Nossa equipe percorreu 300 km de estradas do lado paraguaio e constatou que a fiscalização em rodovias no país vizinho é praticamente inexistente.

Essa ausência de fiscalização é endossada por depoimentos de agentes públicos dos dois países que trabalham na região e que preferem manter anonimato. Eles afirmam que boa parte da droga atravessa o território paraguaio sem enfrentar grande resistência.

A Ruta V é um bom exemplo do que contam os policiais: são 577 km de estrada que cortam o Paraguai, fazendo a interligação com a Bolívia com a Ruta IX, praticamente sem nenhuma fiscalização. Lembrando que a Bolívia é um grande produtor de cocaína.

Os postos da Polícia Nacional Paraguaia são vistos com frequência, mas muitos deles estão abandonados, ou com pouquíssimos policiais. À noite, a fiscalização desaparece.

Posto policial abandonado no Paraguai (Márcio Neves/Record TV)

Posto policial abandonado no Paraguai

Márcio Neves/Record TV

Já do lado brasileiro, a fiscalização é mais intensa.
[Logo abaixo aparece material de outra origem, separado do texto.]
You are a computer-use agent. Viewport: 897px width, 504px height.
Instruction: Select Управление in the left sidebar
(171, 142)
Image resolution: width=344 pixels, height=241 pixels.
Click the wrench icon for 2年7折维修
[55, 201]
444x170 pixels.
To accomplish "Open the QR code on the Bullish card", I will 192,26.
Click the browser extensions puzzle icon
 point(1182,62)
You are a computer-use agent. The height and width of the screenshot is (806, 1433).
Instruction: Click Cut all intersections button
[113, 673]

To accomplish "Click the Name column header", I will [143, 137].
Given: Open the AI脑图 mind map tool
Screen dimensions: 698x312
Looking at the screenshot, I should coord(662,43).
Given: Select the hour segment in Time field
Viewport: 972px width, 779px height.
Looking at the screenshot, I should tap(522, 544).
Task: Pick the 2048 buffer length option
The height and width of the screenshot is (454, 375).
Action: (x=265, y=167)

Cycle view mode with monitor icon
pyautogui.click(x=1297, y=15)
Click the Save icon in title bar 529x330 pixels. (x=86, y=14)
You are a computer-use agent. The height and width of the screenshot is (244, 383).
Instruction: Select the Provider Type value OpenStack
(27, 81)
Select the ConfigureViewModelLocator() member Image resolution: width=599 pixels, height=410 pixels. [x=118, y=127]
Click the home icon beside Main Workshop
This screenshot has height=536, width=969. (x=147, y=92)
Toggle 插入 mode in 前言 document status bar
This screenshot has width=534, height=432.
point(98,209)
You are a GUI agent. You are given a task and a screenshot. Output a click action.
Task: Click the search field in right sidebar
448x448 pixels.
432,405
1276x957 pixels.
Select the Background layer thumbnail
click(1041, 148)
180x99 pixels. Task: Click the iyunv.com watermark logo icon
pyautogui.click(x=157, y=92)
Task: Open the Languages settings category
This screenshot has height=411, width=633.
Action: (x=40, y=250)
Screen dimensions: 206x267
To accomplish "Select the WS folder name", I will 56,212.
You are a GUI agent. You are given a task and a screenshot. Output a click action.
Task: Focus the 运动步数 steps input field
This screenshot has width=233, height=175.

É comum encontrar postos de bloqueio de agentes do DOF (Departamento de Operações de Fronteiras) da Polícia Militar do Mato Grosso do Sul nas rodovias estaduais e da PRF (Polícia Rodoviária Federal) nas rodovias federais.

Em dois momentos, a equipe da RecordTV presenciou a apreensão de duas carretas, uma com 150 quilos de cocaína, apreendida por uma equipe do DOF, e outra com nove toneladas de maconha, apreendida pela PRF.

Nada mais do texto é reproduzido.